Test ads with experiments

Use Display & Video 360's A/B testing framework to evaluate every dimension of your campaign

Ever wonder what works and what doesn't? Now you can find out. Experiments are an integrated testing framework that helps you understand what works best for your business. By splitting your cookies into mutually exclusive groups, experiments let you test different combinations of targeting, settings, and creatives and find out what performs best. The findings can be used to improve performance of campaigns mid-flight or influence planning for future campaigns.

Using A/B experiments, you can:

  • Test every single variable dimension affecting a campaign, including targeting, settings, creative, and more. 
  • Report on key metrics, such as CPC, CTR, CPA, CVR, CPM, and so on.


  • Baseline (control): The line item or insertion order to which all others will be compared. This should be the standard from which variations will be made to create different variants to test.
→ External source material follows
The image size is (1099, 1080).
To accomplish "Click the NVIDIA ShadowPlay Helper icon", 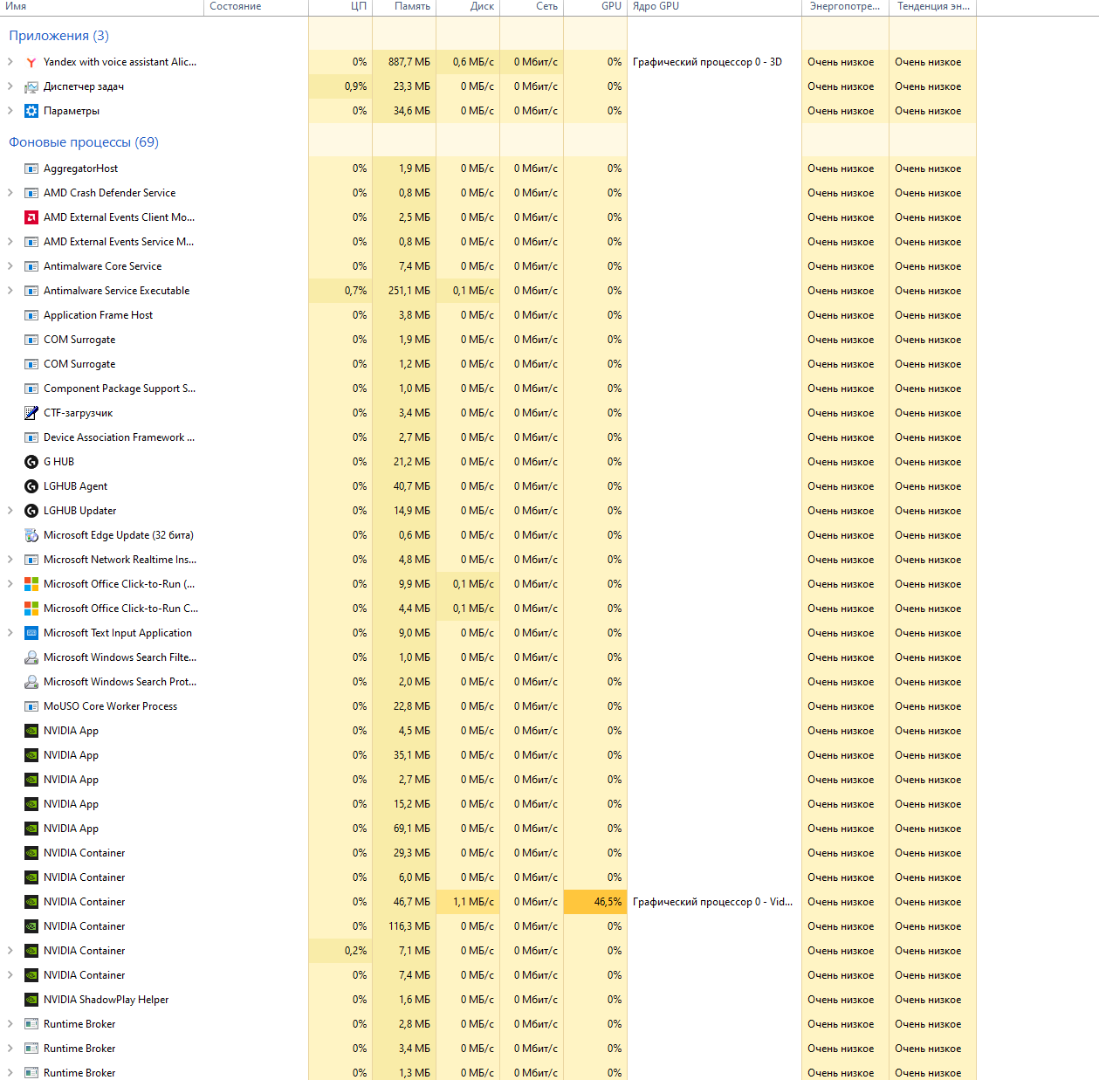I will coord(31,1000).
  • Variant: An experimental line item or insertion order with a single variable being tested, relative to the baseline line item or insertion order.

  • Arm: The variants and the baseline are considered separate arms of the experiment. An arm may contain an individual line item or insertion order or a group of line items or insertion orders.  

  • (Actual) metrics: The raw, observed results measured in the experiment are known as the "actual" amounts. In the experiments results table, the actual amounts are displayed in parentheses beneath the normalized metrics.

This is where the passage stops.